__Exercise instructions__:
Revise the data below by replacing every instance of "Locate an element on the screen" with "Find an element on the screen", leaving everything else unchanged.

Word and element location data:

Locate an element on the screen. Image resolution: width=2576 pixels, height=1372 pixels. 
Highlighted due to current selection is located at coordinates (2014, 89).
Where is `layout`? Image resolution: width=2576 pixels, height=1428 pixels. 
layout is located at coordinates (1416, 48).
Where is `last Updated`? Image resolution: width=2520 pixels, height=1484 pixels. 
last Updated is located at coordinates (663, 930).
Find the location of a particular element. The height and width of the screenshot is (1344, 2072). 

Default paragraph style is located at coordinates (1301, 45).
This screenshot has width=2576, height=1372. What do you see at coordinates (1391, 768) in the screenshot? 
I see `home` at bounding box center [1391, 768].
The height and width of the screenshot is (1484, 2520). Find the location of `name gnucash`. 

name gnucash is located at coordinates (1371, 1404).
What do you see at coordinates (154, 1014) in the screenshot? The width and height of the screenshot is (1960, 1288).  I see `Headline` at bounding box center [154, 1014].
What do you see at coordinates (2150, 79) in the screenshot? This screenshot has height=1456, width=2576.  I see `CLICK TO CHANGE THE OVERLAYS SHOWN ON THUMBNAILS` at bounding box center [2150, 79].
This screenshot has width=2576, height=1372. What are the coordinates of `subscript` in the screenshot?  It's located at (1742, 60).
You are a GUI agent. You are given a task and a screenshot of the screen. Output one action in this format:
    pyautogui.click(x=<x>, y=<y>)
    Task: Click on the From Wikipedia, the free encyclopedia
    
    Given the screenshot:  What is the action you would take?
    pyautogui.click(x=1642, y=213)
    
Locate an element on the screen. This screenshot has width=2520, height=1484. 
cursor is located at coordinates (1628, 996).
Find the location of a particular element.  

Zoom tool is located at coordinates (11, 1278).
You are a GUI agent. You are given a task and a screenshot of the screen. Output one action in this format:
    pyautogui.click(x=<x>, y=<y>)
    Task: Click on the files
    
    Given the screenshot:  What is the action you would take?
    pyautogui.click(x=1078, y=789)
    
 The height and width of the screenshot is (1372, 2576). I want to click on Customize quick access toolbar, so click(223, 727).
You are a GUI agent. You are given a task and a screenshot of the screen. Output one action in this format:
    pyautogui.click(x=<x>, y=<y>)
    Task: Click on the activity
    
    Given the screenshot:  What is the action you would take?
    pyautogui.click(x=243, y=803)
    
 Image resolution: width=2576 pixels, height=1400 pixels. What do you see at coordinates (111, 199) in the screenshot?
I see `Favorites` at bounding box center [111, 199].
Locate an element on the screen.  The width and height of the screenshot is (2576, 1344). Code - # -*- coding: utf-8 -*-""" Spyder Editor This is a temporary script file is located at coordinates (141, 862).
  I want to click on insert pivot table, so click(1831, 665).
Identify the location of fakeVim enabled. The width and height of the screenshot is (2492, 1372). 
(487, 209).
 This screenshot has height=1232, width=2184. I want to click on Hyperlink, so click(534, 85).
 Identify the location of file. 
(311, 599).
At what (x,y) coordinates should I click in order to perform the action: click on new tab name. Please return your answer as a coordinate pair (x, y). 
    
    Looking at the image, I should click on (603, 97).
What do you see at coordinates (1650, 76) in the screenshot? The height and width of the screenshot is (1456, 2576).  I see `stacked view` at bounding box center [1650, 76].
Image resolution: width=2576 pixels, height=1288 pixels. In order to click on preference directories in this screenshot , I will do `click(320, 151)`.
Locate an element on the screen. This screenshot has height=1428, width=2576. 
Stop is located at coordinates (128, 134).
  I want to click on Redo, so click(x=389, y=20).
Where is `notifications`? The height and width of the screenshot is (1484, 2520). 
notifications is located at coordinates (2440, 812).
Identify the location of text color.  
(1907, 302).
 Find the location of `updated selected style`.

__Response to this task__:
Find an element on the screen. Image resolution: width=2576 pixels, height=1372 pixels. 
Highlighted due to current selection is located at coordinates (2014, 89).
Where is `layout`? Image resolution: width=2576 pixels, height=1428 pixels. 
layout is located at coordinates (1416, 48).
Where is `last Updated`? Image resolution: width=2520 pixels, height=1484 pixels. 
last Updated is located at coordinates (663, 930).
Find the location of a particular element. The height and width of the screenshot is (1344, 2072). 

Default paragraph style is located at coordinates (1301, 45).
This screenshot has width=2576, height=1372. What do you see at coordinates (1391, 768) in the screenshot? 
I see `home` at bounding box center [1391, 768].
The height and width of the screenshot is (1484, 2520). Find the location of `name gnucash`. 

name gnucash is located at coordinates (1371, 1404).
What do you see at coordinates (154, 1014) in the screenshot? The width and height of the screenshot is (1960, 1288).  I see `Headline` at bounding box center [154, 1014].
What do you see at coordinates (2150, 79) in the screenshot? This screenshot has height=1456, width=2576.  I see `CLICK TO CHANGE THE OVERLAYS SHOWN ON THUMBNAILS` at bounding box center [2150, 79].
This screenshot has width=2576, height=1372. What are the coordinates of `subscript` in the screenshot?  It's located at (1742, 60).
You are a GUI agent. You are given a task and a screenshot of the screen. Output one action in this format:
    pyautogui.click(x=<x>, y=<y>)
    Task: Click on the From Wikipedia, the free encyclopedia
    
    Given the screenshot:  What is the action you would take?
    pyautogui.click(x=1642, y=213)
    
Find an element on the screen. This screenshot has width=2520, height=1484. 
cursor is located at coordinates (1628, 996).
Find the location of a particular element.  

Zoom tool is located at coordinates (11, 1278).
You are a GUI agent. You are given a task and a screenshot of the screen. Output one action in this format:
    pyautogui.click(x=<x>, y=<y>)
    Task: Click on the files
    
    Given the screenshot:  What is the action you would take?
    pyautogui.click(x=1078, y=789)
    
 The height and width of the screenshot is (1372, 2576). I want to click on Customize quick access toolbar, so click(223, 727).
You are a GUI agent. You are given a task and a screenshot of the screen. Output one action in this format:
    pyautogui.click(x=<x>, y=<y>)
    Task: Click on the activity
    
    Given the screenshot:  What is the action you would take?
    pyautogui.click(x=243, y=803)
    
 Image resolution: width=2576 pixels, height=1400 pixels. What do you see at coordinates (111, 199) in the screenshot?
I see `Favorites` at bounding box center [111, 199].
Find an element on the screen.  The width and height of the screenshot is (2576, 1344). Code - # -*- coding: utf-8 -*-""" Spyder Editor This is a temporary script file is located at coordinates (141, 862).
  I want to click on insert pivot table, so click(1831, 665).
Identify the location of fakeVim enabled. The width and height of the screenshot is (2492, 1372). 
(487, 209).
 This screenshot has height=1232, width=2184. I want to click on Hyperlink, so click(534, 85).
 Identify the location of file. 
(311, 599).
At what (x,y) coordinates should I click in order to perform the action: click on new tab name. Please return your answer as a coordinate pair (x, y). 
    
    Looking at the image, I should click on (603, 97).
What do you see at coordinates (1650, 76) in the screenshot? The height and width of the screenshot is (1456, 2576).  I see `stacked view` at bounding box center [1650, 76].
Image resolution: width=2576 pixels, height=1288 pixels. In order to click on preference directories in this screenshot , I will do `click(320, 151)`.
Find an element on the screen. This screenshot has height=1428, width=2576. 
Stop is located at coordinates (128, 134).
  I want to click on Redo, so click(x=389, y=20).
Where is `notifications`? The height and width of the screenshot is (1484, 2520). 
notifications is located at coordinates (2440, 812).
Identify the location of text color.  
(1907, 302).
 Find the location of `updated selected style`.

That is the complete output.